The reinsurer appointed its arbitrators for the first three arbitration demands. When the cedent did not appoint its arbitrators for the first three arbitration demands, the reinsurer appointed a second arbitrator for each of those three arbitrations. The cedent responded that its fourth arbitration demand “superceded” the prior three arbitration demands and “to avoid any confusion going forward,” those three prior arbitration demands were withdrawn.
Before the court, the cedent and reinsurer agreed that under current judicial precedent the issue of consolidation of arbitrations is an issue for arbitrators, not a court. The parties asked the court to decide a narrower issue: which of the four panels should decide the consolidation issue?
The cedent took the position that the consolidation issue should be decided in the fourth arbitration because it had withdrawn the prior three arbitration demands.

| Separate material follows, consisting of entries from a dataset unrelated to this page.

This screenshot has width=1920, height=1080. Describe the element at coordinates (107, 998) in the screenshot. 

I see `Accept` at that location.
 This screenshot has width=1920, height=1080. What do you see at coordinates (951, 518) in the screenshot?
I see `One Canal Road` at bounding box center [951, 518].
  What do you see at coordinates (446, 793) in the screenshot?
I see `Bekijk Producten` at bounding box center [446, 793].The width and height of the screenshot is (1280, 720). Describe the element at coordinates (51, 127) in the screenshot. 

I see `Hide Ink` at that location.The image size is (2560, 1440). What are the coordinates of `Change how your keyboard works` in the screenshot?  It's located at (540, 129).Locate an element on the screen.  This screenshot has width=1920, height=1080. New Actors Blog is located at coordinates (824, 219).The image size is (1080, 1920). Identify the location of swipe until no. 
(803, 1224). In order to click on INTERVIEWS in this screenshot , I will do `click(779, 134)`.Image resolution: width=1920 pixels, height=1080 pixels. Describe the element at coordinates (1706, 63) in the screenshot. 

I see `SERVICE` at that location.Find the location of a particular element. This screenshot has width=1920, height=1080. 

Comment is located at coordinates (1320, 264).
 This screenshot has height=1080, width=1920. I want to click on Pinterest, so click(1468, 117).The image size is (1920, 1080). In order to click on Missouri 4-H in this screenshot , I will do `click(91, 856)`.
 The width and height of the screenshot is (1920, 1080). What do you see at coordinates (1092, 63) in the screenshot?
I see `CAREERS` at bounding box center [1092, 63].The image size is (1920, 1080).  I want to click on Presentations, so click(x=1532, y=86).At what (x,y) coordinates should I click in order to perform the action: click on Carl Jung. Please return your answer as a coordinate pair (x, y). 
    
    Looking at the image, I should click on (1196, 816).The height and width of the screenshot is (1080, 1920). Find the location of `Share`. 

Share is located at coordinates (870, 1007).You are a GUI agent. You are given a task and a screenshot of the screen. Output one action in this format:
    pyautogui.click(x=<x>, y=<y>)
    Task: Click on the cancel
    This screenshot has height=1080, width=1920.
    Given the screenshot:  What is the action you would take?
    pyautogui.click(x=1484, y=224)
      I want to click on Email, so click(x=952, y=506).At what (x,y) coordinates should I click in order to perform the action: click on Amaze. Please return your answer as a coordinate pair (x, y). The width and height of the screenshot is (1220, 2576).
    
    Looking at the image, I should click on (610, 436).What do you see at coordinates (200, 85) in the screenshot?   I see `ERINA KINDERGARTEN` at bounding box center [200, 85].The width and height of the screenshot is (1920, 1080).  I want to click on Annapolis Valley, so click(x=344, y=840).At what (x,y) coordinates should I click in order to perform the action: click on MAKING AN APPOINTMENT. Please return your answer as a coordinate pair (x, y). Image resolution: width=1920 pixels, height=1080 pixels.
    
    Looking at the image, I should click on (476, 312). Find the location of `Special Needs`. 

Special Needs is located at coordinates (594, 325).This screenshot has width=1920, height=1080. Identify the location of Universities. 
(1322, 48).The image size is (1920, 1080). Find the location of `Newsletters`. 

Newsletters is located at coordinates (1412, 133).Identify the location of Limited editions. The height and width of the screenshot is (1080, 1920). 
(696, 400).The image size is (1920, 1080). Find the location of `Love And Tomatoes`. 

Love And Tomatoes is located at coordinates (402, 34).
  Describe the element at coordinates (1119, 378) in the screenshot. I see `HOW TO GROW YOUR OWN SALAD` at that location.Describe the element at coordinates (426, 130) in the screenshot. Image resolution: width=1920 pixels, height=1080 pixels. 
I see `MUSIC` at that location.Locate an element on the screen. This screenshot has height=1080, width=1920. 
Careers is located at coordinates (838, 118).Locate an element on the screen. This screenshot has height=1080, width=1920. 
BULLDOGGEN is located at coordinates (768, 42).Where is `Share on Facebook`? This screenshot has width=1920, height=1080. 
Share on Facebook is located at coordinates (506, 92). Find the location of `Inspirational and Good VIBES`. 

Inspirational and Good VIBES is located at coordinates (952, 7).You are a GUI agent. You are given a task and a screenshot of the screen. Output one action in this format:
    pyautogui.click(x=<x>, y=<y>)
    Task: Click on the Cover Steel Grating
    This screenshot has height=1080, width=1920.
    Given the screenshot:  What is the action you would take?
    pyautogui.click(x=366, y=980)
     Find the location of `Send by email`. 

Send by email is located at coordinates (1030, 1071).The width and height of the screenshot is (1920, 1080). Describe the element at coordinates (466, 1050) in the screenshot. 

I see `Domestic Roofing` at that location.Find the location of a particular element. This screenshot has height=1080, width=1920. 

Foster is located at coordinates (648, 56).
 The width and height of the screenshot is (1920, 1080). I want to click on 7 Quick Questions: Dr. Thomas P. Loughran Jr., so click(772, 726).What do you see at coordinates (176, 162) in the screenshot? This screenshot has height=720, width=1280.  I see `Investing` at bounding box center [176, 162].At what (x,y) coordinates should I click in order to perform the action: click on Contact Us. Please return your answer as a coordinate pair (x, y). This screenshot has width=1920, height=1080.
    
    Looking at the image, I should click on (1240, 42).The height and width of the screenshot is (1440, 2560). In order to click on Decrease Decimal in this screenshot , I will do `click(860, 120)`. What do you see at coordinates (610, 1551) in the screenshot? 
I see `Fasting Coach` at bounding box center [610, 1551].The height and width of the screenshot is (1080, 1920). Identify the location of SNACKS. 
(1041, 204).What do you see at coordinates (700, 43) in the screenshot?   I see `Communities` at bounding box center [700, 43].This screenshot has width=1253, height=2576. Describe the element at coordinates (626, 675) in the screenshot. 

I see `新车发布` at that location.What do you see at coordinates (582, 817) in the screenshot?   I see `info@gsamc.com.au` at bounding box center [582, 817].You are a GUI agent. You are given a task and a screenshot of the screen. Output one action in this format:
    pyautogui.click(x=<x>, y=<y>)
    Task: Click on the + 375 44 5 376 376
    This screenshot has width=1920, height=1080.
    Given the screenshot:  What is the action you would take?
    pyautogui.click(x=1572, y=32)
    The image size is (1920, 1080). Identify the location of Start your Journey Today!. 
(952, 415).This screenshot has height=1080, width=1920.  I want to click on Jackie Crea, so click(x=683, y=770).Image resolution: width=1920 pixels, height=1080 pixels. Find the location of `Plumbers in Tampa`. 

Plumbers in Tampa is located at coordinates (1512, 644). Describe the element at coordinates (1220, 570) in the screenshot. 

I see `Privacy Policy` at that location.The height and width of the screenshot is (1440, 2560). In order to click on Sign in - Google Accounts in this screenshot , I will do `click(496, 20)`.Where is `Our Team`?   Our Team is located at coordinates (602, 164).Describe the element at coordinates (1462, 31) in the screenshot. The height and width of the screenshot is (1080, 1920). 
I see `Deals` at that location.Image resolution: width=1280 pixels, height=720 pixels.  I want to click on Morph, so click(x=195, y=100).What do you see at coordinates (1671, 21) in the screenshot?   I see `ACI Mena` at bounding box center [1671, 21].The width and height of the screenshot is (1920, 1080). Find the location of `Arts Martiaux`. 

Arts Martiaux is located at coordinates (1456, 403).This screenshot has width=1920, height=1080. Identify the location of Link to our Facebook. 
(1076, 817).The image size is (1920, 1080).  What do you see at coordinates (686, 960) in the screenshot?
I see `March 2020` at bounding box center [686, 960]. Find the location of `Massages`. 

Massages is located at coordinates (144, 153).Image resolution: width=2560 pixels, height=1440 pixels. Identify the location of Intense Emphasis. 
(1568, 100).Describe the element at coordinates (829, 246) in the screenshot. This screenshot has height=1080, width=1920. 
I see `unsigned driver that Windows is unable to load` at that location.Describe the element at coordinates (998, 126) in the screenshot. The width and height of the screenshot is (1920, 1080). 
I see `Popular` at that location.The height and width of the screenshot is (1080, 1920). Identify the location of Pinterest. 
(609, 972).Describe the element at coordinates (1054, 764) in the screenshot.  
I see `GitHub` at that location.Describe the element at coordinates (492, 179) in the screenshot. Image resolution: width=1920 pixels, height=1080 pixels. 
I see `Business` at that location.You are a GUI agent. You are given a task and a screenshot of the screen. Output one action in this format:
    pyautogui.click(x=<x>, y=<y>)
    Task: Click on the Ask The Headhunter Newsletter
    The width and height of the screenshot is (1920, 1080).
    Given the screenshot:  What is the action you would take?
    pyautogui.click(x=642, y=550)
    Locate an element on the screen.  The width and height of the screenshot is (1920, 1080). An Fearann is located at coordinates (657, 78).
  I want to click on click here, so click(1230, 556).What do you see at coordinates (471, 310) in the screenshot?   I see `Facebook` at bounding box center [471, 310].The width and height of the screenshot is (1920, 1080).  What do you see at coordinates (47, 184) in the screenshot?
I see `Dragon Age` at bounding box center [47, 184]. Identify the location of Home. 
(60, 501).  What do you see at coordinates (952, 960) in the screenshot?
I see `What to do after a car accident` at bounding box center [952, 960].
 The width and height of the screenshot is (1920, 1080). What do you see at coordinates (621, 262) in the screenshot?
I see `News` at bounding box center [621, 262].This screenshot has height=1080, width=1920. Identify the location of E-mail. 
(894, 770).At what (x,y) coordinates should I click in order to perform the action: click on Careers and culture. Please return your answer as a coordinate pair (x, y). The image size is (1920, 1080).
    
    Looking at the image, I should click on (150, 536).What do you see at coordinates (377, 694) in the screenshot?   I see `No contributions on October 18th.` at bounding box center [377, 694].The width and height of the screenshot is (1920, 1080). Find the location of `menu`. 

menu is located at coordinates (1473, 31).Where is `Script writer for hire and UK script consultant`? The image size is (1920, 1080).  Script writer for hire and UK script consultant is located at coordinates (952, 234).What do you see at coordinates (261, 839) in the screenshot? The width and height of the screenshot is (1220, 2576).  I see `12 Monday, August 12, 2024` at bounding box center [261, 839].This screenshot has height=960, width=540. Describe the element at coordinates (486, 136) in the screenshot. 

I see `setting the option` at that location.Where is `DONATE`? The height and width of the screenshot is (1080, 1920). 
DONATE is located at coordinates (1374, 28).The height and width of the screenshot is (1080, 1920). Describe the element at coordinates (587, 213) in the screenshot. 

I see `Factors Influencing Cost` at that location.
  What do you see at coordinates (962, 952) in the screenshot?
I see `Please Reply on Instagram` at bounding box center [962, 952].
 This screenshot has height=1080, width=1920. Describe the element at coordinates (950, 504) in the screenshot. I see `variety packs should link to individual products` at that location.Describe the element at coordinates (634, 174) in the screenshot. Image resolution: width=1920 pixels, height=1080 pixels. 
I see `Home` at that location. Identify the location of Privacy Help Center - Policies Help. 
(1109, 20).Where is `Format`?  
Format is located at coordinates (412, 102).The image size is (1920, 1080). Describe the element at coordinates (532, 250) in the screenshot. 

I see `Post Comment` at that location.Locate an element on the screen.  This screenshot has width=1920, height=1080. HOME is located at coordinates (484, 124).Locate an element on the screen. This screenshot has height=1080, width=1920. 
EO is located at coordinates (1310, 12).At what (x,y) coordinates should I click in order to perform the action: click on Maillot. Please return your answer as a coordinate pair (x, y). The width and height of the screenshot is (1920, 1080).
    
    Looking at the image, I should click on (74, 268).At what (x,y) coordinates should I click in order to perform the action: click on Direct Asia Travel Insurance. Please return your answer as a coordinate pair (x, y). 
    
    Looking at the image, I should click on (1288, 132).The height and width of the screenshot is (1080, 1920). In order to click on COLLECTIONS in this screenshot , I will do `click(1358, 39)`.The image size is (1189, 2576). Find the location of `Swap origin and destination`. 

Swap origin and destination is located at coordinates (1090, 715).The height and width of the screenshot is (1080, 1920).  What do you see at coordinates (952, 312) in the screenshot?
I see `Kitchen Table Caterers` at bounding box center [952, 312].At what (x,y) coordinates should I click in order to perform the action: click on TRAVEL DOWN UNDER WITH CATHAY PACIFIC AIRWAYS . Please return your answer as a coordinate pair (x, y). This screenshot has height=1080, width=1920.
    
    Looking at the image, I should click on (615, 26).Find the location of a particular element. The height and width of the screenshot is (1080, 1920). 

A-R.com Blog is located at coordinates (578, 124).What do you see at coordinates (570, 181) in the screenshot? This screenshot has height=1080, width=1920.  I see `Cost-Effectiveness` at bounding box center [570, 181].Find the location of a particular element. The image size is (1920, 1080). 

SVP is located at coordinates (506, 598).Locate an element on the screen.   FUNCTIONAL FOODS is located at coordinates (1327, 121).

The reinsurer took the position that the court should order the first three arbitrations to proceed. The reinsurer contended that it had appointed its arbitrators for the first three arbitrations and therefore the cedent’s withdrawal was ineffective.
The court ordered all four arbitrations to proceed, and it refused to dismiss any of the arbitrations. The court held that the issue of the withdrawal of an arbitration demand is a matter of arbitral procedure to be decided by an arbitrator, not a court. The court reasoned that it was limited to resolving “gateway questions of arbitrability,” such as whether the parties are bound by a given arbitration clause or whether a particular dispute between the parties falls within their arbitration clause.
According to the court, the issue of withdrawal of an arbitration demand is not a gateway question of arbitrability. “The question of whether withdrawal is permitted, at what point, and in what manner, is a question of procedure arising out of the process of arbitration and not a question of arbitrability.”
The court recognized that it had reached “a distinctly inefficient conclusion,” because all four arbitration panels must proceed. “This means that unless these two sophisticated business litigants can sensibly jointly design a procedural roadmap, the panels will have to agree upon a reasonable solution as to which panels must decide the issues.”